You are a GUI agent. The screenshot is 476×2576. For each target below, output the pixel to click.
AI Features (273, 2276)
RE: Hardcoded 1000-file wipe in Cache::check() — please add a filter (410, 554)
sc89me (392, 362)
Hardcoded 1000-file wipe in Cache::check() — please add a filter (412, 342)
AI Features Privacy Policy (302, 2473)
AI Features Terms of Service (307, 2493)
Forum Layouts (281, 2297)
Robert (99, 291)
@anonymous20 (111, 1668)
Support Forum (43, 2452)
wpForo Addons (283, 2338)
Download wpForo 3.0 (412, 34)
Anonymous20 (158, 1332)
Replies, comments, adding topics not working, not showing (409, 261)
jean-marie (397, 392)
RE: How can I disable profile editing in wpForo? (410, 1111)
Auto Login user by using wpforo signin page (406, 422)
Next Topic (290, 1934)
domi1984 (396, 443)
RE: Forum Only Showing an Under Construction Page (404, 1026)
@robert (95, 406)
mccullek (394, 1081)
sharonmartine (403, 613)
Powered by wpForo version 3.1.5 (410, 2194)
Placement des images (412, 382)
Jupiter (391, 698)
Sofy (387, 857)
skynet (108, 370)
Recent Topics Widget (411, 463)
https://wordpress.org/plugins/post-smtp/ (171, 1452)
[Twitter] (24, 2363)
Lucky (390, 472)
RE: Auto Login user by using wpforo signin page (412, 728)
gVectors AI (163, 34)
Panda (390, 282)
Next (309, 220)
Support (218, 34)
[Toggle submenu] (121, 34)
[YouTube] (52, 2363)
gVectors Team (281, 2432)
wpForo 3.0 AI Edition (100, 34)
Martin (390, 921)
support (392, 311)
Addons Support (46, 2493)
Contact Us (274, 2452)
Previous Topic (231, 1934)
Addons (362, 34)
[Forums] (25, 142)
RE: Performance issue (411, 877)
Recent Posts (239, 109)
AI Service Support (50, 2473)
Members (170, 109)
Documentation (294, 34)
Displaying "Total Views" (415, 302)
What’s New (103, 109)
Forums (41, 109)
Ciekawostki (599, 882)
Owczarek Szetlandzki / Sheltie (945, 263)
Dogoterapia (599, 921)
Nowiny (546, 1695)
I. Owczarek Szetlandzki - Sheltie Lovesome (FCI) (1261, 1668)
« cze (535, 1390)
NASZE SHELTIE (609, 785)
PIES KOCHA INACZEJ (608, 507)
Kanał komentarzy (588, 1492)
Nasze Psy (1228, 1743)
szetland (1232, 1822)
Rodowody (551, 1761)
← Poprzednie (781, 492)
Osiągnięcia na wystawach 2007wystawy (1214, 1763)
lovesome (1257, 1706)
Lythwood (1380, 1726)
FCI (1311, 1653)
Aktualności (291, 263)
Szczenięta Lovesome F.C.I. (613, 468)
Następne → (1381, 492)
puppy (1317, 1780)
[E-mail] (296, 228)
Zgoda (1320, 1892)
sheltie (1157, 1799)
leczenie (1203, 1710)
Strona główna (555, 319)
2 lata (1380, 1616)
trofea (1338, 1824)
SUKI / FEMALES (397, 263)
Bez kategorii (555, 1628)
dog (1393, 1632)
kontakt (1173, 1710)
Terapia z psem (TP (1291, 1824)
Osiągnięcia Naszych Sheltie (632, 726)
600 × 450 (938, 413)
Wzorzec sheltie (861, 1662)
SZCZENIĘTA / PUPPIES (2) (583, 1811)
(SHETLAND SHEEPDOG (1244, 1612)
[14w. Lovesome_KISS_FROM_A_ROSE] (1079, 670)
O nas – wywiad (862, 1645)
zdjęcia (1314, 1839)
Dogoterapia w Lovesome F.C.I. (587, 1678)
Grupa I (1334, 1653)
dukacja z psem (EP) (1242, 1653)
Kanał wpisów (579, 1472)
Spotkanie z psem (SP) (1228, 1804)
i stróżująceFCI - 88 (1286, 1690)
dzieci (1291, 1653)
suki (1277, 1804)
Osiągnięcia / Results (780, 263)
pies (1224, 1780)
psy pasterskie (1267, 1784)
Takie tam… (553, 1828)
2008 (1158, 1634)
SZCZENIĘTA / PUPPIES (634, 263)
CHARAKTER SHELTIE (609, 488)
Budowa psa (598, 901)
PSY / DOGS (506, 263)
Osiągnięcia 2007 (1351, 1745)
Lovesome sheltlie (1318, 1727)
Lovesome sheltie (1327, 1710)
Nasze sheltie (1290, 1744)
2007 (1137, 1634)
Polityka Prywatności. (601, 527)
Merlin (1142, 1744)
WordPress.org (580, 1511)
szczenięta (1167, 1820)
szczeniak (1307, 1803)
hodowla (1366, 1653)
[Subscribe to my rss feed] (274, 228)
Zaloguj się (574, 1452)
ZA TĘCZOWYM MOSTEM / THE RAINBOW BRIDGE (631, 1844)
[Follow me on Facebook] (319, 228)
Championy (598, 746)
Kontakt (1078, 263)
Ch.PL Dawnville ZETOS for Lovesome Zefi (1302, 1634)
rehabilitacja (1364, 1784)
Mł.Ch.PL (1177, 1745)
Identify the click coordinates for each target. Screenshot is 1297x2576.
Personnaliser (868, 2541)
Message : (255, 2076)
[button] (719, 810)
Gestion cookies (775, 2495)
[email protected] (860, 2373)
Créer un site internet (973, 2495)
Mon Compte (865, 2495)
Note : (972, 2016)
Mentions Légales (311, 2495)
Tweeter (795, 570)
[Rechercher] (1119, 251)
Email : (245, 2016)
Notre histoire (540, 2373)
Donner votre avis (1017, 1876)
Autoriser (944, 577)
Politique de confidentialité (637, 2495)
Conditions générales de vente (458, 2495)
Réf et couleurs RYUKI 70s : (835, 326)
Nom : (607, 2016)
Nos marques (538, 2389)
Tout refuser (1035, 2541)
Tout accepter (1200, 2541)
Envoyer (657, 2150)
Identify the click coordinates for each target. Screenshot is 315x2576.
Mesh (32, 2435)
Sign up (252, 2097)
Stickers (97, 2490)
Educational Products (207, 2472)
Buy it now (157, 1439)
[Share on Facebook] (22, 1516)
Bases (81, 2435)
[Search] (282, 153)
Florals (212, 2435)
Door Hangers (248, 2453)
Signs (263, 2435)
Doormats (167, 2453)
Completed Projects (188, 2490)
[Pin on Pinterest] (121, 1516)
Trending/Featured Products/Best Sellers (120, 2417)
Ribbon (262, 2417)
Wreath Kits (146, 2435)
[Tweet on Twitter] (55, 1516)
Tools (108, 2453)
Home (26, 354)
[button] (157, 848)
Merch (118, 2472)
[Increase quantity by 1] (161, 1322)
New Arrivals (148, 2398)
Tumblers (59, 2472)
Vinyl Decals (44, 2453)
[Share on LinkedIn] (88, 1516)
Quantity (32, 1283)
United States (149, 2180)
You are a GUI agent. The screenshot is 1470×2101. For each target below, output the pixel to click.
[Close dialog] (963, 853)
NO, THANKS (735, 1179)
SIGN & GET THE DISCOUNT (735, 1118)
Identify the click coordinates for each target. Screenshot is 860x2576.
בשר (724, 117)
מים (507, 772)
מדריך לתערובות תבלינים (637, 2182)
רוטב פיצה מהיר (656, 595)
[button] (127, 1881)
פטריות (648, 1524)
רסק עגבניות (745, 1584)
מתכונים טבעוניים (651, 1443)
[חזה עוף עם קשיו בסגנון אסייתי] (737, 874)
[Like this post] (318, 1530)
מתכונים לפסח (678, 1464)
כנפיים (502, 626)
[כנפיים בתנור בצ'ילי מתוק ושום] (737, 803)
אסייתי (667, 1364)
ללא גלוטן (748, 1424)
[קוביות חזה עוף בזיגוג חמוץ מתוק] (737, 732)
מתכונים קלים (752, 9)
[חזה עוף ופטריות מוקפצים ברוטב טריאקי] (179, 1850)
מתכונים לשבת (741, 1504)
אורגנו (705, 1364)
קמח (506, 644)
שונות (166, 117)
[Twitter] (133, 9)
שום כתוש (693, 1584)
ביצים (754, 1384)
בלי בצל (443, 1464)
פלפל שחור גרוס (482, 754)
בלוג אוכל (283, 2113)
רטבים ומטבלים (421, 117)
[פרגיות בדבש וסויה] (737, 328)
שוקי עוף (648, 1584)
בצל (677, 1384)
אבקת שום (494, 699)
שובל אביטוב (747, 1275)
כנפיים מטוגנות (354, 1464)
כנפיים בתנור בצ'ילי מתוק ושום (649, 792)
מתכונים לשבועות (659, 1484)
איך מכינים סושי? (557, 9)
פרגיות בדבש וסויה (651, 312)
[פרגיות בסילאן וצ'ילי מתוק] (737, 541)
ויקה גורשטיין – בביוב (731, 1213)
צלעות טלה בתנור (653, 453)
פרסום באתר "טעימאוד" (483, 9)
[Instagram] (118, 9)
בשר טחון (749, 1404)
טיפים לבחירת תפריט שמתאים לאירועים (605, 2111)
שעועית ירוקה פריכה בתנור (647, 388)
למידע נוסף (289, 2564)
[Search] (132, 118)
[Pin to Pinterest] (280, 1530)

--*--

> _Brief_
Across the listing above, count every line containing the string "וסויה" and give the result with no comment.

> _Answer space_
2